Juno orbits Jupiter:
Welcome to Jupiter! NASA’s Juno spacecraft is orbiting Jupiter at this moment! “NASA did it again!” pronounced an elated Scott Bolton, investigator of Juno from Southwest Research Institute in San Antonio, to loud cheers and applause from the overflow crowd of mission scientists and media gathered at the post orbit media briefing at NASA’s Jet Propulsion Laboratory (JPL) in Pasadena, Calif. After a nearly five year journey covering 1.7-billion- miles (2.8-billion- kilometers) across our solar system, NASA’s basketball court-sized Juno orbiter achieved orbit around Jupiter, the ‘King of the Planets’ late Monday night, July 4, in a gift to all Americans on their 240th Independence Day and a gift to science to elucidate human race’s origins. “We are in orbit and now the fun begins – the science,” said Bolton at the briefing. “We just did the hardest thing NASA’s ever done! That’s my claim. I am so happy … and proud of this team.”

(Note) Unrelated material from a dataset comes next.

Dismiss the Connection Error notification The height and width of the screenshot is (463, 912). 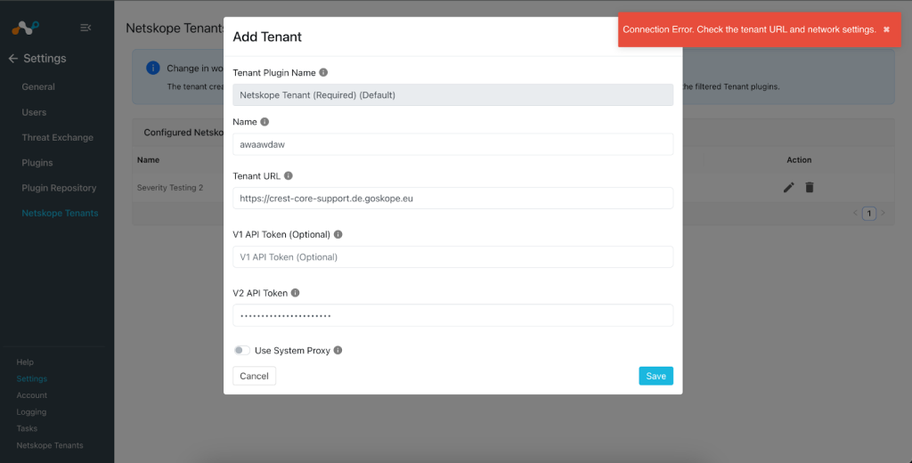click(x=886, y=29)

And the science is all about peering far beneath the well known banded cloud tops for the first time to investigate Jupiter’s deep interior with a suite of nine instruments, and discover the mysteries of its genesis and evolution and the implications for how we came to be. Just imagine what it could discover and what it would mean for the human race. “The deep interior of Jupiter is nearly unknown. That’s what we are trying to learn about. The origin of us.” Solar powered Juno successfully entered a polar elliptical orbit around Jupiter after completing a must-do 35-minute-long firing of the main engine known as Jupiter Orbital Insertion or JOI. The spacecraft approached Jupiter over its north pole, affording an unprecedented perspective on the Jovian system – “which looks like a mini solar system” – as it flew through the giant planets intense radiation belts in ‘autopilot’ mode. The primary scientific goal of the Juno mission is to significantly improve our understanding of the formation, evolution and structure of Jupiter. Concealed beneath a dense cover of clouds, Jupiter, the archetypical ‘Giant Planet’ safeguards secrets to the fundamental processes underlying the early formation of our solar system. Present theories of the origin and early evolution of our solar system are currently at an impasse. Juno will provide answers to critical science questions about Jupiter, as well as key information that will dramatically enhance present theories about the early formation of our own solar system.